FIWARE / context.Orion-LD

Context Broker and CEF building block for context data management which supports both the NGSI-LD and the NGSI-v2 APIs
https://www.etsi.org/deliver/etsi_gs/CIM/001_099/009/01.06.01_60/gs_CIM009v010601p.pdf
GNU Affero General Public License v3.0
50 stars 43 forks source link

Subscription crashes broker when using HTTPS URIs #1615

Closed domvanrob closed 4 months ago

domvanrob commented 4 months ago

The Issue

The context broker completely crashes when a subscription exists which has an HTTPS notification URI. Using an HTTP notification URI, the subscription seems to work as expected.

Environment

Locally using Docker (see composer below), but it also crashes my cloud hosted container.

Orion-LD: v1.5.1, but I've also tried the latest v1.6.0-pre-1609 image MongoDB: v6.0

services:
  orionld:
    image: quay.io/fiware/orion-ld:${ORION_LD_VERSION}
    container_name: orionld
    hostname: ${ORION_LD_HOSTNAME}
    depends_on:
      mongo-db:
        condition: service_healthy
    expose:
      - "${ORION_LD_PORT}"
    ports:
      - "${ORION_LD_PORT}:1026"
    command: -dbhost ${MONGO_DB_HOSTNAME} -logLevel DEBUG -t 0-5,20-22,31,41-47 -mongocOnly
    healthcheck:
      test: curl --fail -s http://${ORION_LD_HOSTNAME}:${ORION_LD_PORT}/version || exit 1

  mongo-db:
    image: mongo:${MONGO_DB_VERSION}
    container_name: mongo-db
    hostname: ${MONGO_DB_HOSTNAME}
    expose:
      - "${MONGO_DB_PORT}"

# # #

Pick up the Orion-LD HTTPS subscription crash report after its last line and keep writing it. The data after this text comes from a different source.

RECORDED DATA —
# # #

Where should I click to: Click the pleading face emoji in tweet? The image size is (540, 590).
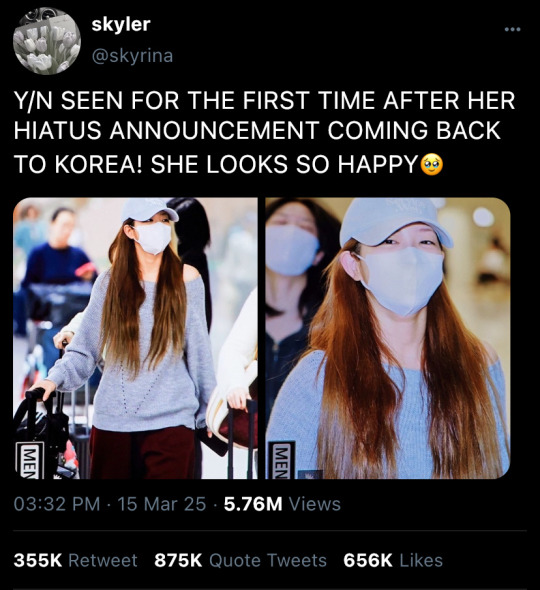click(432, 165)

# # #

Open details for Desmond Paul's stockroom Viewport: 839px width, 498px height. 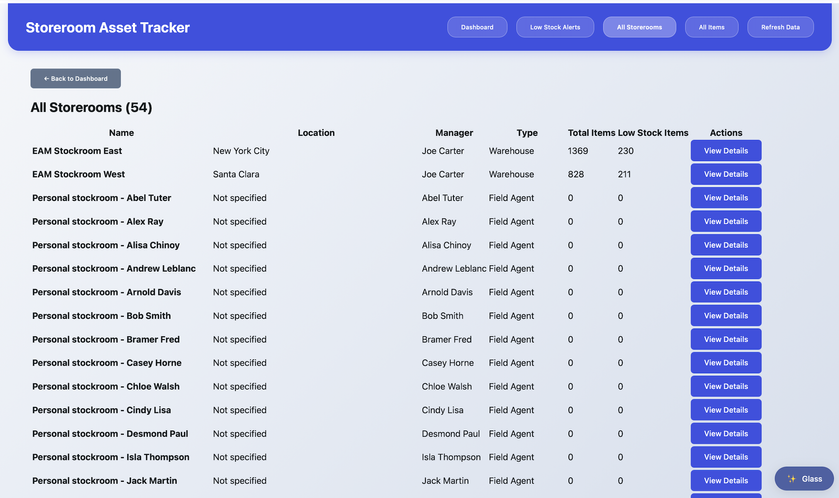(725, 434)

# # #

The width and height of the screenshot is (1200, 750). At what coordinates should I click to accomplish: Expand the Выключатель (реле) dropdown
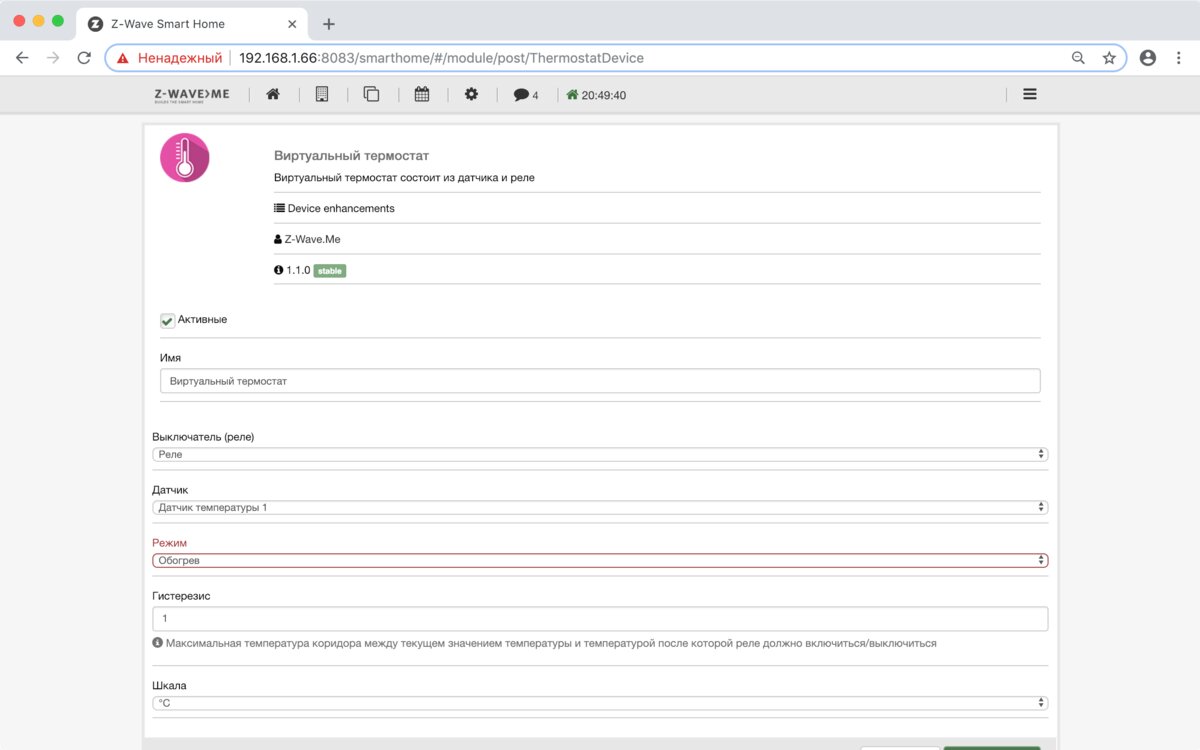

# # #

RESPONSE —
    ports:
      - "${MONGO_DB_PORT_HOST}:${MONGO_DB_PORT}"
    command: --bind_ip_all
    volumes:
      - mongo-db:/data
    healthcheck:
      test: |
        host=`hostname --ip-address || echo '127.0.0.1'`;
        mongo --quiet $host/test --eval 'quit(db.runCommand({ ping: 1 }).ok ? 0 : 2)' && echo 0 || echo 1

Replication and logs

Create subscription:

curl --location 'localhost:1026/ngsi-ld/v1/subscriptions' \
--header 'Content-Type: application/ld+json' \
--header 'Accept: application/ld+json' \
--header 'NGSILD-Tenant: X' \
--data-raw '{
  "description": "Notify me when name changes",
  "type": "Subscription",
  "entities": [{"type": "WasteContainer"}],
  "watchedAttributes": ["name"],
  "notification": {
    "attributes": ["name"],
    "format": "keyValues",
    "endpoint": {
      "uri": "{HTTPS_URL}"
    }
  },
   "@context": "https://raw.githubusercontent.com/smart-data-models/dataModel.WasteManagement/master/context.jsonld"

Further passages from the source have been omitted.